When we started the project, we knew early on that we wanted to create an illustration style that was indicative and cohesive with the simple and modern brand that Less + More had created for IGC—InterGalatiCon. Keeping that in mind, we worked to develop our sketches to be simple in execution but gave them a bit of dimensions that helped them pop off the convention's website and other marketing materials.

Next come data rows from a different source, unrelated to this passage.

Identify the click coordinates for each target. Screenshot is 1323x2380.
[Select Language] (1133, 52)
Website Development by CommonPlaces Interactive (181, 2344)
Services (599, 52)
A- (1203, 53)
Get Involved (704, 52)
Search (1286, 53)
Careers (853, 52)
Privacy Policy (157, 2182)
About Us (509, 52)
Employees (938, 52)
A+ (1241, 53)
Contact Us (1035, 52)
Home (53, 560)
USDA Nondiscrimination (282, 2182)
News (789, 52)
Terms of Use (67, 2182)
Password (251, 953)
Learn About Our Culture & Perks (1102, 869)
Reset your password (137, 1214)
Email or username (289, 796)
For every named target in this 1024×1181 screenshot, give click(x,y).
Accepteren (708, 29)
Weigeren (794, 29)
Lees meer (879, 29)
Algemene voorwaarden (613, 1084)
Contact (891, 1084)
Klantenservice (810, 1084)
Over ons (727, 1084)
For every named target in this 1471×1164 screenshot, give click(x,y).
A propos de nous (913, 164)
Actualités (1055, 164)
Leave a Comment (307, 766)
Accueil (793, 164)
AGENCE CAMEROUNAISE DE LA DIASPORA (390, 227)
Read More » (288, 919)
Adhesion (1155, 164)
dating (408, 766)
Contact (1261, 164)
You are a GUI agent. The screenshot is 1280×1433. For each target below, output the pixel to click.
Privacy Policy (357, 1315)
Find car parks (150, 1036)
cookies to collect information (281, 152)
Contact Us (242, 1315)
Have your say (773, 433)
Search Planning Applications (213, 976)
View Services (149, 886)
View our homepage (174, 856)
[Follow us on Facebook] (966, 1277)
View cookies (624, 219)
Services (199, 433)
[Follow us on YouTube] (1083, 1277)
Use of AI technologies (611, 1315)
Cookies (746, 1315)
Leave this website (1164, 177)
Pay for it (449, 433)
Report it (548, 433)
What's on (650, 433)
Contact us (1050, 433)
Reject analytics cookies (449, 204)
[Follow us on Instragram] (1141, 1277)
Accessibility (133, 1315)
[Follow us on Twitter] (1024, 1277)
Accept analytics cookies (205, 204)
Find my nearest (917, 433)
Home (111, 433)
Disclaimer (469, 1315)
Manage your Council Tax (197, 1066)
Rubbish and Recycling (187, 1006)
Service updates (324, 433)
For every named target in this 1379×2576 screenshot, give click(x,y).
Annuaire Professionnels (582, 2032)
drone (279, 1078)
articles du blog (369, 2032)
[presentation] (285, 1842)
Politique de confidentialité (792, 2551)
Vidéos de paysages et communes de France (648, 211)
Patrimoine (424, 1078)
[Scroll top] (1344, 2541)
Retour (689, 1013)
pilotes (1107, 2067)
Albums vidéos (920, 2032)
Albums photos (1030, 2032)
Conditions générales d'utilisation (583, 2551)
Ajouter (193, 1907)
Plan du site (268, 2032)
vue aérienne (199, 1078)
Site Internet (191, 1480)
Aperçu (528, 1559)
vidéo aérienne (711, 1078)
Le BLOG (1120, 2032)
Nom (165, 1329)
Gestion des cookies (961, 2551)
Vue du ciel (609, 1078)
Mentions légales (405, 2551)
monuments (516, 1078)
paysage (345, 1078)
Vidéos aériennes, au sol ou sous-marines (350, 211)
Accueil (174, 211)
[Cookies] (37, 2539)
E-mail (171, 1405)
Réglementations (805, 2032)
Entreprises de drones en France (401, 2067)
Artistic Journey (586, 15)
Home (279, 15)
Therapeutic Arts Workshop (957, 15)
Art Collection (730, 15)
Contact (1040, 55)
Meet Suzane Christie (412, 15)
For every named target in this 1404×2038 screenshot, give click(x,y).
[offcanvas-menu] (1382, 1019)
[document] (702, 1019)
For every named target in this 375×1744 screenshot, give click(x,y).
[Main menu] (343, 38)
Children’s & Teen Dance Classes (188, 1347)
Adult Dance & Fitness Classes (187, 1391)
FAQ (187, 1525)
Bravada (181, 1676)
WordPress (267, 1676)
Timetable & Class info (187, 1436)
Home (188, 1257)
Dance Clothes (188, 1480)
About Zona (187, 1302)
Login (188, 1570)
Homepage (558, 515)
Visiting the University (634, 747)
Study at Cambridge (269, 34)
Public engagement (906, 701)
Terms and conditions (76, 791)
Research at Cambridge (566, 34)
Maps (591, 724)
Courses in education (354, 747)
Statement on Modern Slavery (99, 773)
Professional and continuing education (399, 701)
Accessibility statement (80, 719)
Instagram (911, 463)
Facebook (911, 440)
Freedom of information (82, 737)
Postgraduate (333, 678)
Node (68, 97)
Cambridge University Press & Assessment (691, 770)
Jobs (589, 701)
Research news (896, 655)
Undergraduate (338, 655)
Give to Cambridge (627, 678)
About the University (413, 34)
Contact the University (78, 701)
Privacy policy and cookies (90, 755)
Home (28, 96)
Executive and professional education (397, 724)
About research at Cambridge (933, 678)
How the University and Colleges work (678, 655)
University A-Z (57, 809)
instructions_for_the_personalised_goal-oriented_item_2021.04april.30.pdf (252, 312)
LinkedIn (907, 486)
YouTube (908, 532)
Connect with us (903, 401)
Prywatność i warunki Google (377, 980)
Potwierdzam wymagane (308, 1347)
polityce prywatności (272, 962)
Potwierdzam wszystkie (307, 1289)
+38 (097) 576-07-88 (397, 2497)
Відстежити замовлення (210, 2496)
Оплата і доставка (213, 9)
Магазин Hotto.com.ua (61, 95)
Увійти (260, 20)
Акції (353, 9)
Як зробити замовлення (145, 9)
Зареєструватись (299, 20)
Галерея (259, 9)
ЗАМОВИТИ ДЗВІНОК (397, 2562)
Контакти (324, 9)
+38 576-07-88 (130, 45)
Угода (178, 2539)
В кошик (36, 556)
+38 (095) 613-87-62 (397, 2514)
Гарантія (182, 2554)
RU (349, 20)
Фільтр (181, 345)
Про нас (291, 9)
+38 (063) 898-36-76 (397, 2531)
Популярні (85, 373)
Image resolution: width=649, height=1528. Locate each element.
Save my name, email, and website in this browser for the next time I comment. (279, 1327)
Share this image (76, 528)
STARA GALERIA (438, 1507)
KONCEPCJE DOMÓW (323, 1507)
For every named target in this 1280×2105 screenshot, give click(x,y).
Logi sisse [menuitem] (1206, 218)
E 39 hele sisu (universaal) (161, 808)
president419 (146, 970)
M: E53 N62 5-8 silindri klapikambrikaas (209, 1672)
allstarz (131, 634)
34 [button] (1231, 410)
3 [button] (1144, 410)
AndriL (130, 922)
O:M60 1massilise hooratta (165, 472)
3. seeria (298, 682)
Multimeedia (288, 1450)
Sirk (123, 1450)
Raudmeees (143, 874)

Before we started working on sketches for the illustrations we first had to work with both Less+More & IGC to create a list of illustrations—predominately characters and objects—that would help reference and pertain to the convention's audience. The original line up of illustrations that we created included:
From there we were able to come to a consensus on the sketches pretty quickly and were able to start vectorizing—crafting the illustrations in vector form within Adobe Illustrator—right away. It was at this point that the real work began in trying to figure out the amount of detail that we wanted to include in each of the illustrations.
Just like with most of my other illustration projects, I first created all of the illustrations in grayscale first before I applied any color to the illustrations. The reason for doing this was to focus on the compositions and making sure that we have the illustrated compositions the way we wanted them and gain client approval before we ever touched color.
The part of the project that ended up taking the longest was actually working on the color for these illustrations—which you can actually see some of the process on my YouTube Channel. We ended up coming back and forth a lot on color because of the limited color palette we had for the IGC brand, with one of the biggest problems being contrast between the colors within the illustrations. The way we were finally able to work around the limitations was through the use of positive/negative space and using color overlays for shadows and areas that needed to shine.
One thing to note here is that usually colorizing—which is the last part of the illustration process—usually doesn't take long at all, but in this case we ended up taking an additional two weeks to get the color right and went through over five revisions to color. In the end though we were able to finally find the right balance.
The overall reception of the illustrations and InterGalactiCon went over really well. We were able to attend the convention with Less+More and enjoyed the overall experience of the event and seeing the illustrations we created on merchandise and more. The event received a lot of positive press and was even featured in a Forbes article—in which our illustrations were also briefly featured.
Unfortunately all the positive press and positive reactions from the nerd community wasn't enough to bring the convention back for a second year and according to the IGC website, the convention will not be coming back for another year.